» **PROBLEM TO WORK ON**
In the data below, give the number of lines that contain the word "Given". Nothing else is needed.

(Beginning of RECORDS PROVIDED)

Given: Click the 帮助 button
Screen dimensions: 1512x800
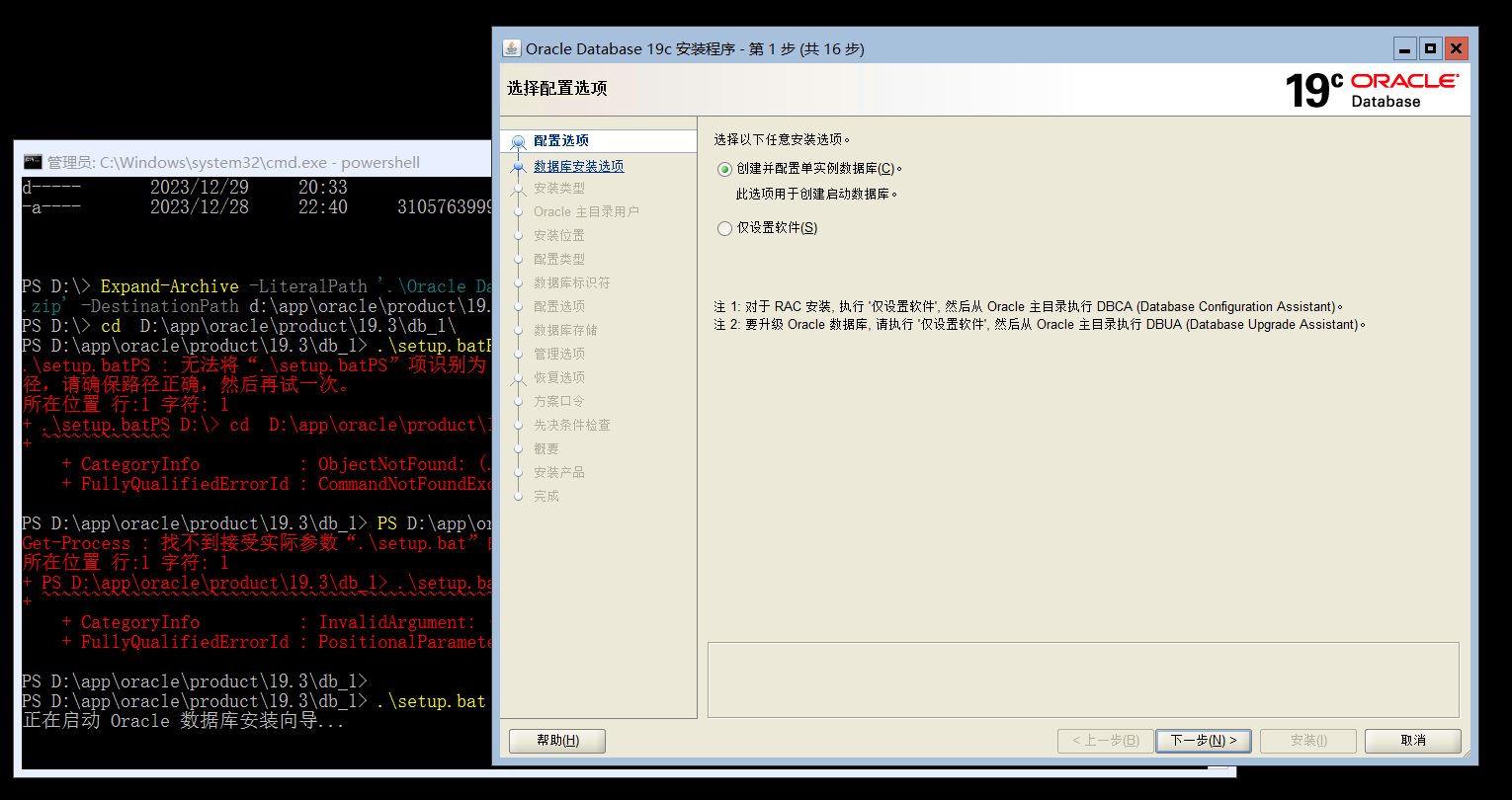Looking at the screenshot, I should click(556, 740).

(End of RECORDS PROVIDED)
(Beginning of RECORDS PROVIDED)

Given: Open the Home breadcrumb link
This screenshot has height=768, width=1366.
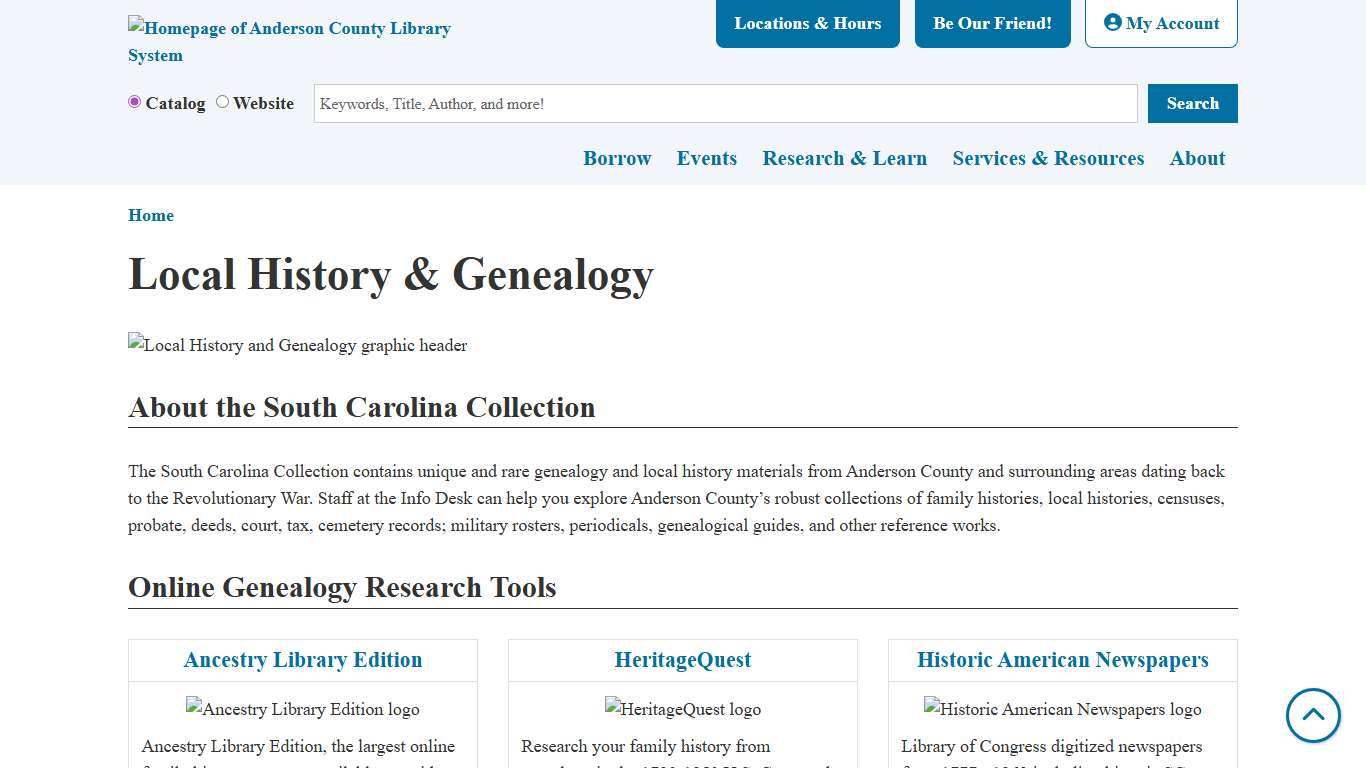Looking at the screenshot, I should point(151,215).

(End of RECORDS PROVIDED)

» **FINISHED TASK**
2